### WHAT YOU SHOULD DO
Reproduce verbatim only the lines from the one containing "Click the red" through the last line below, both included.

*****

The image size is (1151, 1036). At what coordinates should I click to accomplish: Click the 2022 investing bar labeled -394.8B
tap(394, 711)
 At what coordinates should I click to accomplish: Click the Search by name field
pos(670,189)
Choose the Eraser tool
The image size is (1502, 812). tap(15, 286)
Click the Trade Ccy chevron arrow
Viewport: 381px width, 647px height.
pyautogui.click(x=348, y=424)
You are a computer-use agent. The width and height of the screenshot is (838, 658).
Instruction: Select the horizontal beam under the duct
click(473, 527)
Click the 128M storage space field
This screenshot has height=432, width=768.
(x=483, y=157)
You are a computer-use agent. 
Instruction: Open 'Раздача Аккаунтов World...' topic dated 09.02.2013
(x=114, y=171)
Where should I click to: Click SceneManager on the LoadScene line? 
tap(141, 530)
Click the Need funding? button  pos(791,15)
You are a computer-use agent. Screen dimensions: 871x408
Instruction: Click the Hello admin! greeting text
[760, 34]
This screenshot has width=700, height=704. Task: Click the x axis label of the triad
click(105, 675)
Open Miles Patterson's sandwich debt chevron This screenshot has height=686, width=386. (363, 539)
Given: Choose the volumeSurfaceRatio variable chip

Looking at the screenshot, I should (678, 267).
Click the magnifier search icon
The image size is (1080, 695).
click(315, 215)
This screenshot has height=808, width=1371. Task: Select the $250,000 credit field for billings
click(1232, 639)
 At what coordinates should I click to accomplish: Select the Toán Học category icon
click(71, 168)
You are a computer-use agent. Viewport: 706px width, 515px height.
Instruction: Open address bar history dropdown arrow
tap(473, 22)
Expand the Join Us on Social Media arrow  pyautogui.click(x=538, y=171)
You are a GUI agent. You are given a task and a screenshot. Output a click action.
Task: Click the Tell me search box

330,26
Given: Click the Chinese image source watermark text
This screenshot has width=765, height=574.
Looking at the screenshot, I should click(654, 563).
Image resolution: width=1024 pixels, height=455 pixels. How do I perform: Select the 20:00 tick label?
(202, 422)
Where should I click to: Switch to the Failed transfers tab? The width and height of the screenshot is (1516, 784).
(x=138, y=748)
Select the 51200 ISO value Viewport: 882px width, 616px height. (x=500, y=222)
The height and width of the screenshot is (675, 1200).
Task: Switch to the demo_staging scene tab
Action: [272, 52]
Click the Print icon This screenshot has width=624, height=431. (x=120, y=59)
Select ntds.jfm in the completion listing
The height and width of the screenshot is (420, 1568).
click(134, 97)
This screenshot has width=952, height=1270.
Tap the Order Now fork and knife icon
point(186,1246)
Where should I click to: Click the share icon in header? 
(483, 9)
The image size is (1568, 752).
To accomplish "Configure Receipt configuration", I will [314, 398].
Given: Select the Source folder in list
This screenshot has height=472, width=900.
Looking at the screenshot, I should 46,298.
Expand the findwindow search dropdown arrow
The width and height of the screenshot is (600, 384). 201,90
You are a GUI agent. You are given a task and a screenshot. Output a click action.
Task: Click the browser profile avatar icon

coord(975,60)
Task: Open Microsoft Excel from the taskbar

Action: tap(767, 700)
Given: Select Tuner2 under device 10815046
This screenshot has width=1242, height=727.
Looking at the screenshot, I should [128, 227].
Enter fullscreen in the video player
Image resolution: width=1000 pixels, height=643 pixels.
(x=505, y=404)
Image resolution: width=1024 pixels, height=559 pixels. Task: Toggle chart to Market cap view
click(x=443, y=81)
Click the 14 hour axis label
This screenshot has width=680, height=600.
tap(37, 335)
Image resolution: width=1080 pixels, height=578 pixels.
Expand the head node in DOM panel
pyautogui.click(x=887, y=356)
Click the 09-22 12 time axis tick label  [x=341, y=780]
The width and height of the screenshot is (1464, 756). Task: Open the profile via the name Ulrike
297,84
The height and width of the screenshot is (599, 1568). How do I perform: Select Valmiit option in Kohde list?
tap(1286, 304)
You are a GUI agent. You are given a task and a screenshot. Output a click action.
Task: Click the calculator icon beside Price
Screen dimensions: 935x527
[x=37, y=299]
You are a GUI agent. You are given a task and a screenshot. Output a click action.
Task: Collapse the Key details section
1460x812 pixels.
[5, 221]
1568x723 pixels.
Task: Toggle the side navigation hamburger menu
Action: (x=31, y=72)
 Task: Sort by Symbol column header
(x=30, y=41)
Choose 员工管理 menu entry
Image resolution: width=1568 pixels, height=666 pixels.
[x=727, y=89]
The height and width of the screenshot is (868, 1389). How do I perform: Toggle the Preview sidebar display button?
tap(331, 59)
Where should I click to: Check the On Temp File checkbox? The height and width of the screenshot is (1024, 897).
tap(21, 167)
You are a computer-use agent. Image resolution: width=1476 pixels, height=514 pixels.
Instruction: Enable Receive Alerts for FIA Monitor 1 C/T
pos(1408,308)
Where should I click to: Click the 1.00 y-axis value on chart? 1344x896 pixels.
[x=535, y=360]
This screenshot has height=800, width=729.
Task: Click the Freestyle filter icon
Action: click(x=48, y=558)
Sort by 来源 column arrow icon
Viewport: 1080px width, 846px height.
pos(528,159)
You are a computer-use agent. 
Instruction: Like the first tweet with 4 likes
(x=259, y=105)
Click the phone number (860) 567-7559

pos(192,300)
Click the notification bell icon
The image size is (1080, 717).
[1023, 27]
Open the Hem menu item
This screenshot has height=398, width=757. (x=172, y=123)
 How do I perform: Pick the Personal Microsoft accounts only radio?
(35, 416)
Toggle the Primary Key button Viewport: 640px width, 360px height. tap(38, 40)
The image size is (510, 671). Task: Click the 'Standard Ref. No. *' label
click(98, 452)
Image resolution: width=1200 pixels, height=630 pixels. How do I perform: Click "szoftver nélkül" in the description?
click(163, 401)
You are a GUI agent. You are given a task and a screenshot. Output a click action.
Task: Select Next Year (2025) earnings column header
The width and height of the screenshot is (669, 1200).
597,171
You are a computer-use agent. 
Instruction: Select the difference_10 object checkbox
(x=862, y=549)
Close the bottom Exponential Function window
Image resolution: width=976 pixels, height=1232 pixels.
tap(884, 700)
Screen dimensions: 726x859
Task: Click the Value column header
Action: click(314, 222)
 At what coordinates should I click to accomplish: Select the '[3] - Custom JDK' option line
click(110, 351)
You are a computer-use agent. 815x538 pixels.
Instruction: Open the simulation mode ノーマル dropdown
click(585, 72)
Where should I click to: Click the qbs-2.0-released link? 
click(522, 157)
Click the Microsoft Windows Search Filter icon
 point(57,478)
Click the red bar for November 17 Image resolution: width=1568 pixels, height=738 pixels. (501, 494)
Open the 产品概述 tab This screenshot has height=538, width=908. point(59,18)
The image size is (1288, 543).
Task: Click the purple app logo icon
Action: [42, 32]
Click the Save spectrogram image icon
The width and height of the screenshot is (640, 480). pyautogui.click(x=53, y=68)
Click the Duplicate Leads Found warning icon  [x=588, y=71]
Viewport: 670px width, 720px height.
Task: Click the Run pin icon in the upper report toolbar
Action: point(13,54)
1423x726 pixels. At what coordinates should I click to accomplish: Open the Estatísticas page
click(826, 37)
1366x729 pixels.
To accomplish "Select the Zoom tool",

*****

### RESULT FOR THIS TASK
Click the red bar for November 17 Image resolution: width=1568 pixels, height=738 pixels. (501, 494)
Open the 产品概述 tab This screenshot has height=538, width=908. point(59,18)
The image size is (1288, 543).
Task: Click the purple app logo icon
Action: [42, 32]
Click the Save spectrogram image icon
The width and height of the screenshot is (640, 480). pyautogui.click(x=53, y=68)
Click the Duplicate Leads Found warning icon  [x=588, y=71]
Viewport: 670px width, 720px height.
Task: Click the Run pin icon in the upper report toolbar
Action: point(13,54)
1423x726 pixels. At what coordinates should I click to accomplish: Open the Estatísticas page
click(826, 37)
1366x729 pixels.
To accomplish "Select the Zoom tool",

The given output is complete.